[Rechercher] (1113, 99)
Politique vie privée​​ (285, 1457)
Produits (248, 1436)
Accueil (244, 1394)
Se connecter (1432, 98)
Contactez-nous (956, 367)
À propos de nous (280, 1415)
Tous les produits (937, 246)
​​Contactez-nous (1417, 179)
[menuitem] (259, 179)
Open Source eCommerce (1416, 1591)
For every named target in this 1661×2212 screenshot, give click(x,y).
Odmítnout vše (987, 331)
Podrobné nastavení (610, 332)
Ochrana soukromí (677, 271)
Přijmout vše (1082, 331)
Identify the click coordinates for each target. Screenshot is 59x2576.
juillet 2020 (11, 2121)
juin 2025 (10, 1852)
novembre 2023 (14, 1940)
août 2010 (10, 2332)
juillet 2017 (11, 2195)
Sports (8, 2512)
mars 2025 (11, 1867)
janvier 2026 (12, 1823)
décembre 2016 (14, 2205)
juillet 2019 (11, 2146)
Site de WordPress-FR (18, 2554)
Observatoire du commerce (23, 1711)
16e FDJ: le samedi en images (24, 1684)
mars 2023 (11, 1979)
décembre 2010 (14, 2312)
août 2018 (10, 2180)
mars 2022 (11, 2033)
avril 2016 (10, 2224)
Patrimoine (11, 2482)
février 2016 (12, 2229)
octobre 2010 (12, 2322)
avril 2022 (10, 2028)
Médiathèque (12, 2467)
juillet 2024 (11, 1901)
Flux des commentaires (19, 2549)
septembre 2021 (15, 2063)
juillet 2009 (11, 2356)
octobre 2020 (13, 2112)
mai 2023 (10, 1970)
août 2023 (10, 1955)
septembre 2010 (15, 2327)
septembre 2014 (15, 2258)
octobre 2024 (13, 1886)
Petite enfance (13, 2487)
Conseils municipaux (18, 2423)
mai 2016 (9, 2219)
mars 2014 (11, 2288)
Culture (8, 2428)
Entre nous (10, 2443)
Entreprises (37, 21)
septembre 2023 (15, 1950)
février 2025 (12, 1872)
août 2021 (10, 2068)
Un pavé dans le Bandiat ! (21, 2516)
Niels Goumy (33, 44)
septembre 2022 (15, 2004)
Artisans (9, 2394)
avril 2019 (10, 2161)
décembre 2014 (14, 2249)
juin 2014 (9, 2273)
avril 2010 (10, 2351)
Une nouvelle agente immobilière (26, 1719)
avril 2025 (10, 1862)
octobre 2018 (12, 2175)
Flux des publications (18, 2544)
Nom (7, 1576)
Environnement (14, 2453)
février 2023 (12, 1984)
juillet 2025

┄┄┄┄┄┄

> TASK ITEM:
Repeat all the entries above without altering anything.

> TASK RESPONSE:
[Rechercher] (1113, 99)
Politique vie privée​​ (285, 1457)
Produits (248, 1436)
Accueil (244, 1394)
Se connecter (1432, 98)
Contactez-nous (956, 367)
À propos de nous (280, 1415)
Tous les produits (937, 246)
​​Contactez-nous (1417, 179)
[menuitem] (259, 179)
Open Source eCommerce (1416, 1591)
For every named target in this 1661×2212 screenshot, give click(x,y).
Odmítnout vše (987, 331)
Podrobné nastavení (610, 332)
Ochrana soukromí (677, 271)
Přijmout vše (1082, 331)
Identify the click coordinates for each target. Screenshot is 59x2576.
juillet 2020 (11, 2121)
juin 2025 (10, 1852)
novembre 2023 (14, 1940)
août 2010 (10, 2332)
juillet 2017 (11, 2195)
Sports (8, 2512)
mars 2025 (11, 1867)
janvier 2026 (12, 1823)
décembre 2016 (14, 2205)
juillet 2019 (11, 2146)
Site de WordPress-FR (18, 2554)
Observatoire du commerce (23, 1711)
16e FDJ: le samedi en images (24, 1684)
mars 2023 (11, 1979)
décembre 2010 (14, 2312)
août 2018 (10, 2180)
mars 2022 (11, 2033)
avril 2016 (10, 2224)
Patrimoine (11, 2482)
février 2016 (12, 2229)
octobre 2010 (12, 2322)
avril 2022 (10, 2028)
Médiathèque (12, 2467)
juillet 2024 (11, 1901)
Flux des commentaires (19, 2549)
septembre 2021 (15, 2063)
juillet 2009 (11, 2356)
octobre 2020 (13, 2112)
mai 2023 (10, 1970)
août 2023 (10, 1955)
septembre 2010 (15, 2327)
septembre 2014 (15, 2258)
octobre 2024 (13, 1886)
Petite enfance (13, 2487)
Conseils municipaux (18, 2423)
mai 2016 (9, 2219)
mars 2014 (11, 2288)
Culture (8, 2428)
Entre nous (10, 2443)
Entreprises (37, 21)
septembre 2023 (15, 1950)
février 2025 (12, 1872)
août 2021 (10, 2068)
Un pavé dans le Bandiat ! (21, 2516)
Niels Goumy (33, 44)
septembre 2022 (15, 2004)
Artisans (9, 2394)
avril 2019 (10, 2161)
décembre 2014 (14, 2249)
juin 2014 (9, 2273)
avril 2010 (10, 2351)
Une nouvelle agente immobilière (26, 1719)
avril 2025 (10, 1862)
octobre 2018 (12, 2175)
Flux des publications (18, 2544)
Nom (7, 1576)
Environnement (14, 2453)
février 2023 (12, 1984)
juillet 2025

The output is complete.